Playful head-dropping or bucking between jumps should be corrected as soon as possible to prevent the issue from getting worse over time.

Question: My 6-year-old horse sometimes lowers his head while jumping (sometimes in between lines, and sometimes after a jump). How can I fix this?

Answer: Your horse is probably lowering his head in between jumps for one of two reasons: First, he might be feeling a little fresh and playful. In this case, he may sometimes add a small buck or bronc-like canter stride. The second possibility is that he’s traveling too much on his forehand and is leaning on your hands for balance. When this happens, he might also speed up and/or become quite heavy in the contact.

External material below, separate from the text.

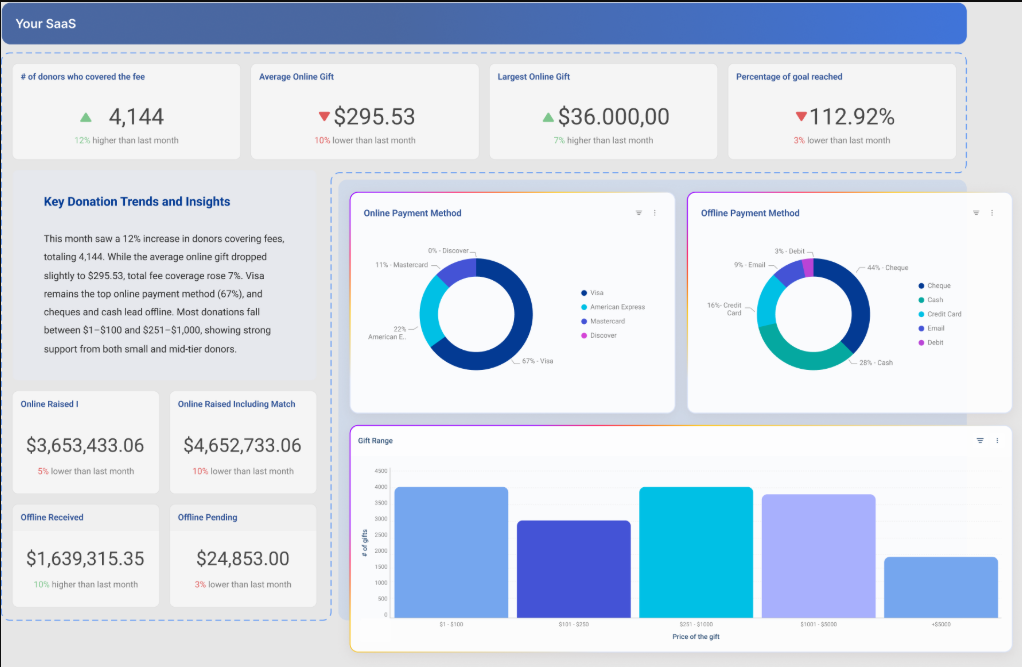Click red down arrow beside $295.53
The image size is (1022, 667).
pyautogui.click(x=324, y=117)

In either case, you do want to fix the problem as soon as possible. Playful head-dropping could get worse over time and potentially lead to more substantial bucking. To solve this problem, begin by taking preventive measures. On days when you suspect he might be a little fresh, do some light longeing to get rid of his excess energy before you mount. Whenever you jump him, be ready to correct him the moment he starts to lower his head. Bring his head up with both hands and drive him forward with your legs. He won’t be able to buck very well with his head up. Be careful when doing this immediately after a jump, though. Wait for him to finish his jump before you apply rein pressure so you don’t risk interfering with his jumping form.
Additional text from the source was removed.